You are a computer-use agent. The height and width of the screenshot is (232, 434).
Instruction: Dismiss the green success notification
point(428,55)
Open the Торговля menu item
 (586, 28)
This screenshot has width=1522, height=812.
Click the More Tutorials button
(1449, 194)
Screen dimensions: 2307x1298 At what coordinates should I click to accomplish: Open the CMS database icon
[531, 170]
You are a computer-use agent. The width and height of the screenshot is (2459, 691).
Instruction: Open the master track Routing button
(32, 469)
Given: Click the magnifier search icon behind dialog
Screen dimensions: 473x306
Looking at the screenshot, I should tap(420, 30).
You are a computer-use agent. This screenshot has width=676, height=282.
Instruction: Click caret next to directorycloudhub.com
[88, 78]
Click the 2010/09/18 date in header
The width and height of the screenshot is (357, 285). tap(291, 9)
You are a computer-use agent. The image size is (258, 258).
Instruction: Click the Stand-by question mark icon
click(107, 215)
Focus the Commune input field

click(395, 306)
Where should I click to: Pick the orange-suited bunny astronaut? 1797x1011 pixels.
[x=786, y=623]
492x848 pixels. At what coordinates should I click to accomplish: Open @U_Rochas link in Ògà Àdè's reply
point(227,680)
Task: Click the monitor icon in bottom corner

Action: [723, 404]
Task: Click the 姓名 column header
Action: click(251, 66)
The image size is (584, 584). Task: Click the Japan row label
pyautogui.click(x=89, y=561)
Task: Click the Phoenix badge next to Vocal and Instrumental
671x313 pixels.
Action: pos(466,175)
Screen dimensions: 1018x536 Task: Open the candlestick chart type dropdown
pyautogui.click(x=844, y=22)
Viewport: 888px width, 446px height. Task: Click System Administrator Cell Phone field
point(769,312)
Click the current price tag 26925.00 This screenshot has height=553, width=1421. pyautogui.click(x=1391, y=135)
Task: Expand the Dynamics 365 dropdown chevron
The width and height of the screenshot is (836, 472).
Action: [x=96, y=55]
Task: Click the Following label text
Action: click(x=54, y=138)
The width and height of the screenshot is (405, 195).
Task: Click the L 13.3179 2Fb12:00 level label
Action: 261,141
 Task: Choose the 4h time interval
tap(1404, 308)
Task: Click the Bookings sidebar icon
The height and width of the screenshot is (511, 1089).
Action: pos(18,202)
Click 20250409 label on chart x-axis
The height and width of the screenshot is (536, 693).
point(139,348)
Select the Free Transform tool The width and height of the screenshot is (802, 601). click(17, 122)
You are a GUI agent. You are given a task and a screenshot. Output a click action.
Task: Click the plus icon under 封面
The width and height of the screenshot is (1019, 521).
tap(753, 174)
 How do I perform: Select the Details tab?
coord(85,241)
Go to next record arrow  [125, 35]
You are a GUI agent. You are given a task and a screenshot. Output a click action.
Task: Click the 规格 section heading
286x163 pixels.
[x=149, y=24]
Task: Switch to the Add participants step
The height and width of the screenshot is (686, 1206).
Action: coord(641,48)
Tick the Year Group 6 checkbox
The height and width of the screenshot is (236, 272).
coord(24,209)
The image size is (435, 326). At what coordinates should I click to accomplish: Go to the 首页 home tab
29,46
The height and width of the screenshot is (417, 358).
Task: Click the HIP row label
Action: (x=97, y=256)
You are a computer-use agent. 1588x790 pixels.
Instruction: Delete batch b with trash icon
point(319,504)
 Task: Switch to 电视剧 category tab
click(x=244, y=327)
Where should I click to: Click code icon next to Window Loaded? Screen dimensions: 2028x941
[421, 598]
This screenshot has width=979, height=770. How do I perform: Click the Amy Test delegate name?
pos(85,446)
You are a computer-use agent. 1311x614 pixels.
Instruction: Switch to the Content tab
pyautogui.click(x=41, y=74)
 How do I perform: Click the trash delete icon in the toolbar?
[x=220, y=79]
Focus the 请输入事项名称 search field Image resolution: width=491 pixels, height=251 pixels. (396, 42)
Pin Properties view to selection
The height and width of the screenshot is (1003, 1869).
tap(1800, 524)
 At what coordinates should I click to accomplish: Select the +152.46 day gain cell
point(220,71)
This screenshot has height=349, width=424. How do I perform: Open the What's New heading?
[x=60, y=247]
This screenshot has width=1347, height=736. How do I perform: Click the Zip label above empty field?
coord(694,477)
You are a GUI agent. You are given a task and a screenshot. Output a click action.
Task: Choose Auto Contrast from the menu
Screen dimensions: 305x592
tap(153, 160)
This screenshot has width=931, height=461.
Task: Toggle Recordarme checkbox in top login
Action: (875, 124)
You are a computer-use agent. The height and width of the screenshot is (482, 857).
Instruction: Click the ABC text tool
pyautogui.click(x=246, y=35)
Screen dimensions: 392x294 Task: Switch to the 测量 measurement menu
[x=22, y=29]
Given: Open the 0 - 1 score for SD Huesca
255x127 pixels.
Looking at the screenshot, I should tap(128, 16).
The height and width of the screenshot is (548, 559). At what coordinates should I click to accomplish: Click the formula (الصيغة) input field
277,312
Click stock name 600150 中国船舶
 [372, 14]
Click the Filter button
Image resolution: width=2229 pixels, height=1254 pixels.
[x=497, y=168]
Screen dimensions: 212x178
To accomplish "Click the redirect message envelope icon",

---*---

EXERCISE GOAL
Quote the lines of the entries verbatim, starting at the line that contains "Screen dimensions: 212x178" and ending at the end of the entries.

TASK RESPONSE
Screen dimensions: 212x178
To accomplish "Click the redirect message envelope icon",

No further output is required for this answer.